Our excursion was under way by 9AM and we were introduced to the city by a very personable tour guide who spoke excellent English and was quite knowledgeable. He was very proud of the way his city has come back from some very hard times and is beginning to look truly beautiful now that there is good city management. Some of what he said and what we saw reminded me of home and the comeback that Cleveland has made.
We passed a beautiful area by the river that had a boardwalk with lots of gardens, shops and restaurants. I was almost wishing we had opted for a shuttle ride to town and a walk in that area but our guide assured us that the natural park we were going to was as beautiful and even more interesting.

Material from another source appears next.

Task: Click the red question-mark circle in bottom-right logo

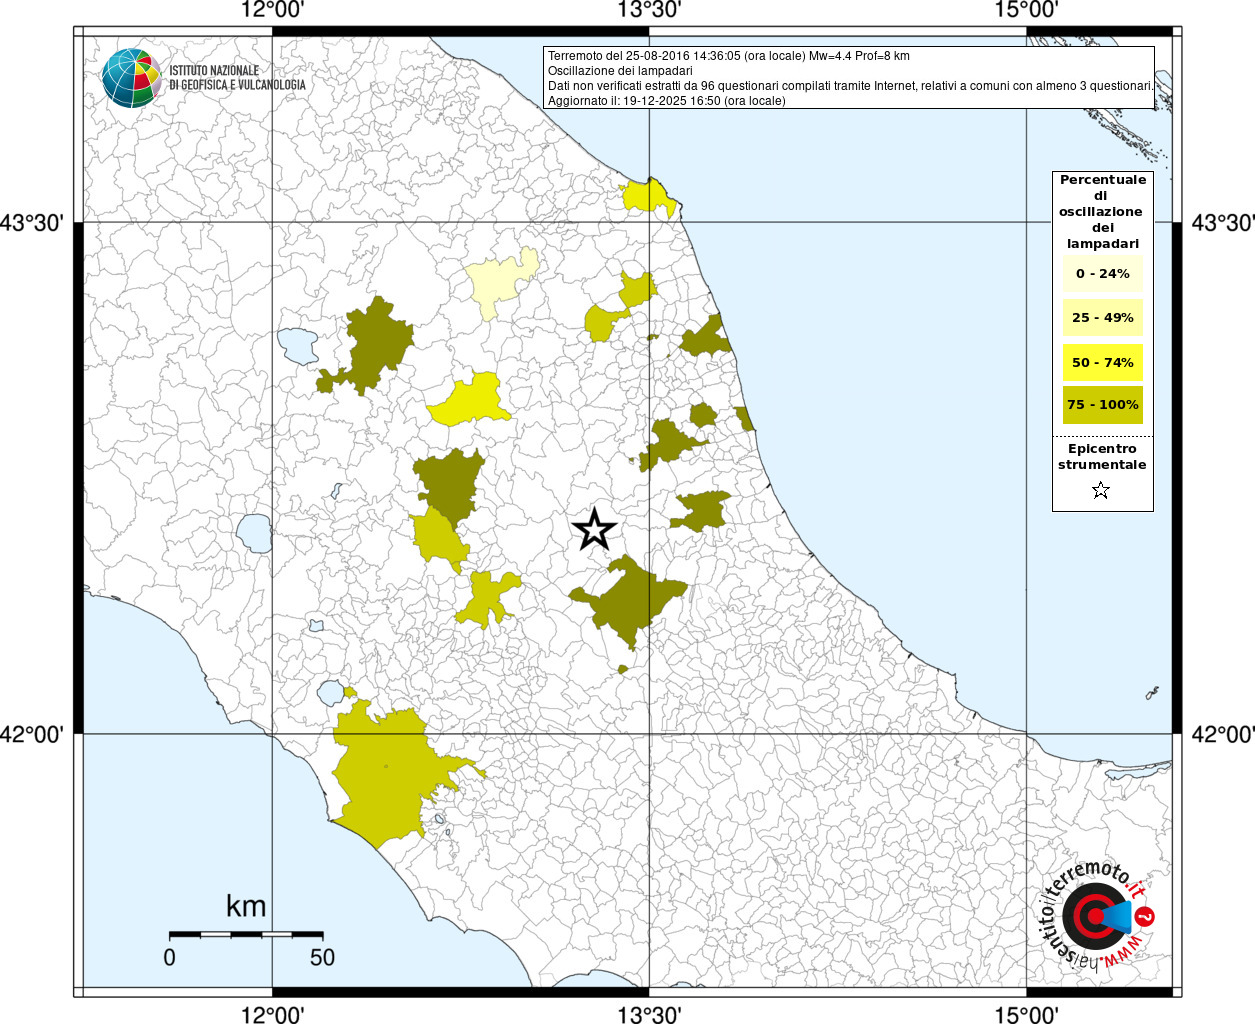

It took almost an hour in traffic to get to the park and rained a bit along the way. We were packing parkas and umbrellas but I hoped it would stop so I didn’t have to worry about the camera. It did make taking pictures out the bus window a bit tricky.
Mangos were in season and dotted most of the trees we saw along the way. While all the homes still had bars at the windows and fences with sharp pointy tops, some of them were quite lovely to look at. A couple of hills we passed had poorer housing but it was very colorful with hues of pink, blue, green and yellow.
We arrived at the park behind a group of school children eager to see the animals. The park was a bit like a zoo with otters, parrots, deer, an ocelot, tapirs, sloths and some warthogs. It was a more natural setting to show what the area looked like before settlement. I found it interesting that the exhibits had signs explaining what we were looking at in printed form as well as braille in several different languages.
Along the way our guide pointed out the palm plant that is used in the making of Panama hats. The leaves are not used but rather the stems are cut and shredded to make the material that is then woven into the hats that are so popular.
|Palm used for Panama hats.|
The cultural part of the park showed homes restored from the 1800s and a beautiful old church that was reconstructed. It took us about two hours to explore the whole park and then we were on our way. Oh, and none of the exploring was in the rain or a hot steamy sun. We couldn’t have asked for more.
The drive back through town was much of the same as we retraced our route. Our guide pointed out the drop place for the shuttle from the ship but when I timed our return from there, a half hour, I decided it wasn’t worth hurrying back again since it wouldn’t allow enough time to explore before the last shuttle returned to the ship. Perhaps we’ll visit Guayaquil again sometime.
Sail away was not scheduled to take place until 9PM to allow time for the return of the Galapagos people. The evening had no main show but the lounges were open with the band, piano, and the quartet playing. There was a movie showing in the theater but we didn’t recognize it and opted to get a DVD from the library and watch one ourselves. We spent the evening watching Fool’s Gold in our room and breaking for a short intermission to watch the sail away when we heard Louis Armstrong singing.
It was a relaxing evening and we were ready to hit the open sea again the next day.